» **Aim of the task**
Pictures left aside, return the lines below exactly, from the one with "Given: Click the Streams sidebar icon" to the end, including both ends.

▼▼▼

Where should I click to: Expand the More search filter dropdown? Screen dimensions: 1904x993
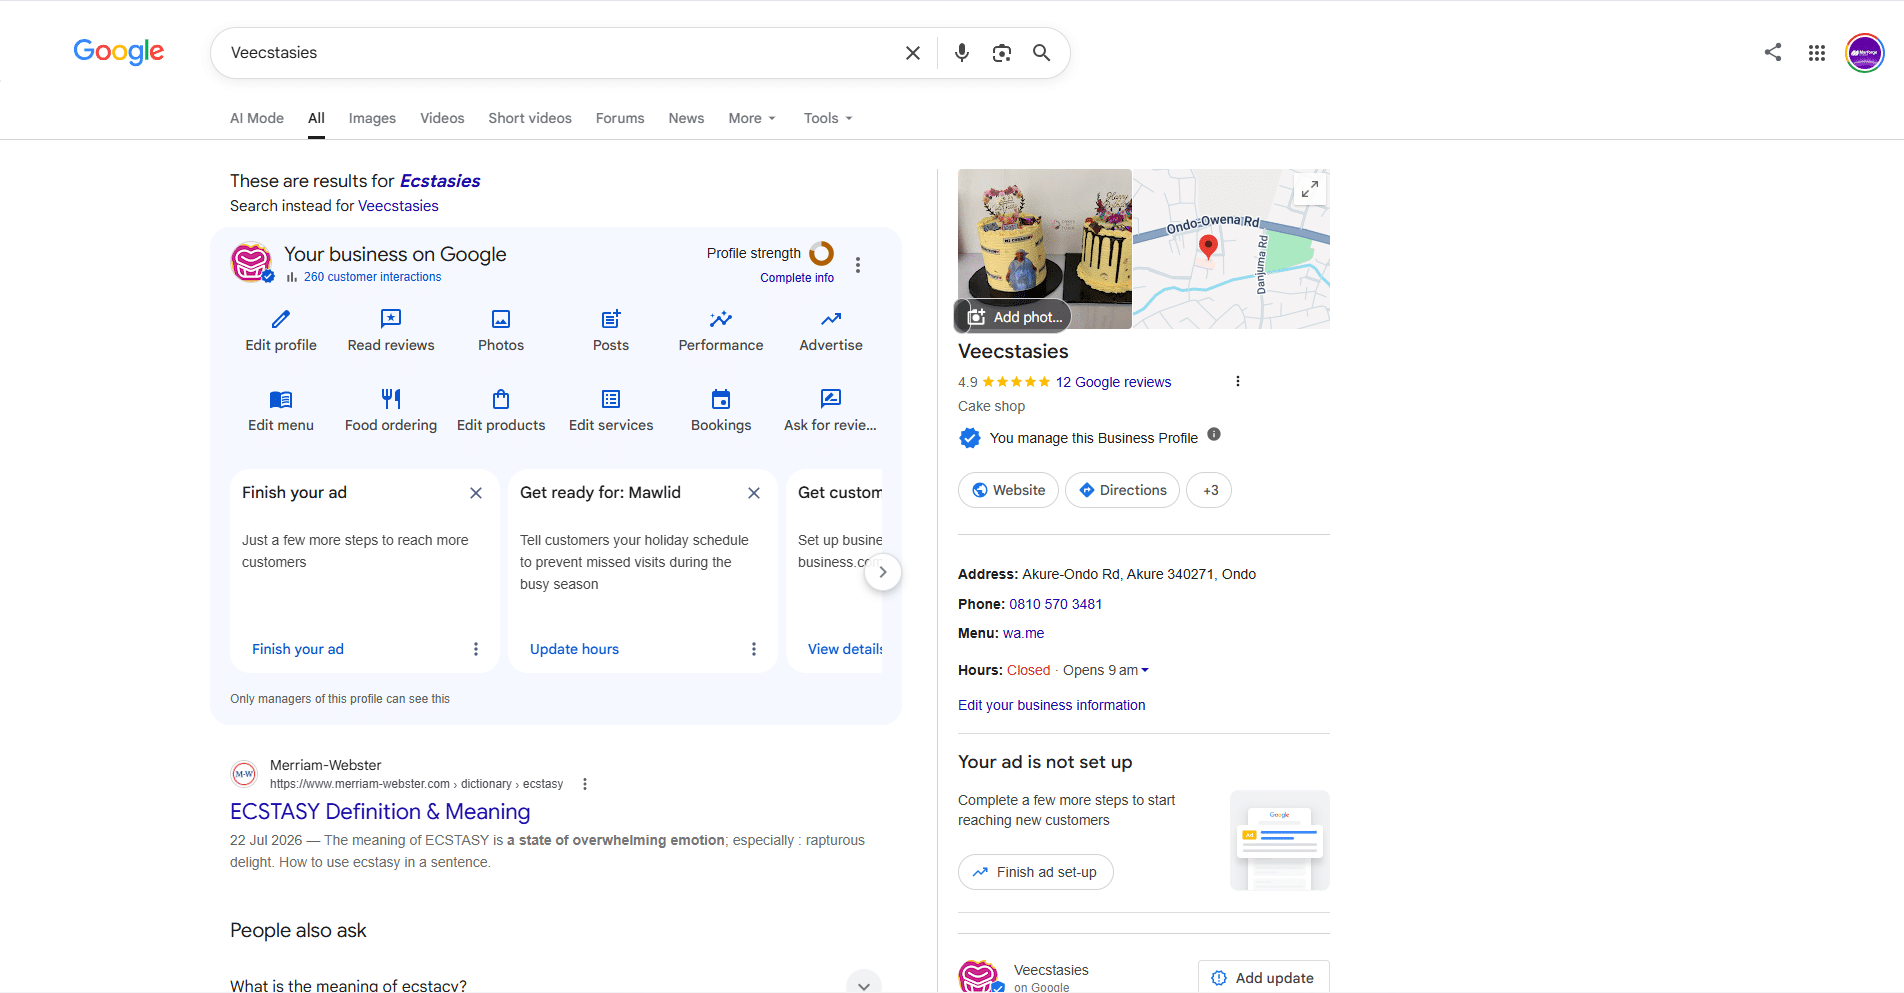pyautogui.click(x=752, y=118)
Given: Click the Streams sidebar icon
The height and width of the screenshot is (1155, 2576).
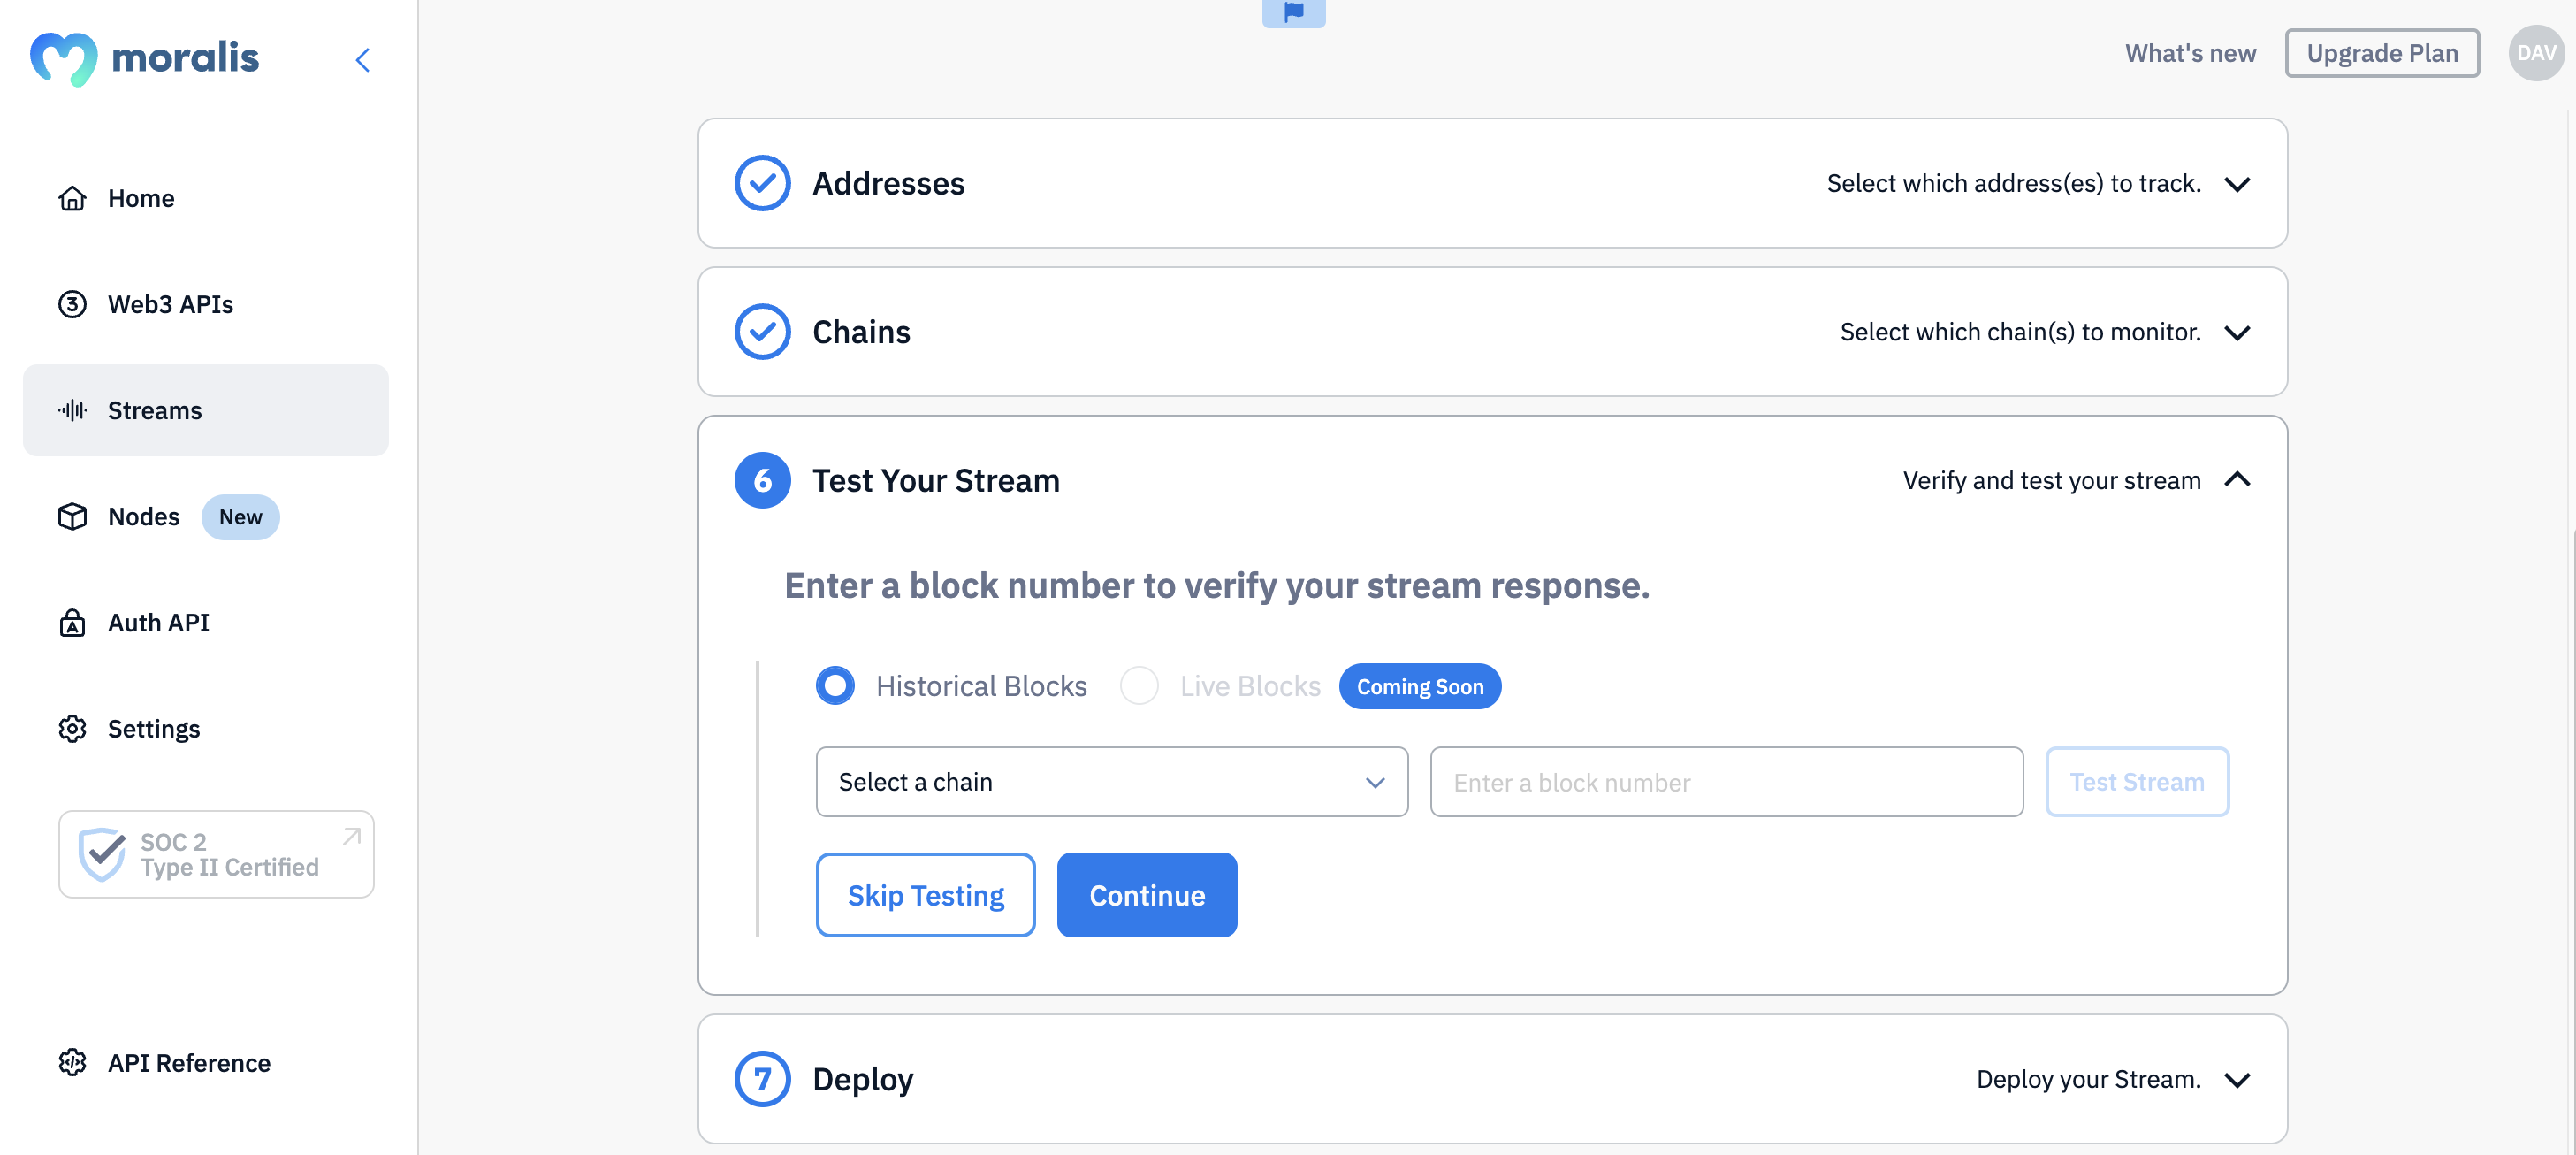Looking at the screenshot, I should coord(72,409).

▲▲▲

» **Written answer**
Given: Click the Streams sidebar icon
The height and width of the screenshot is (1155, 2576).
Looking at the screenshot, I should coord(72,409).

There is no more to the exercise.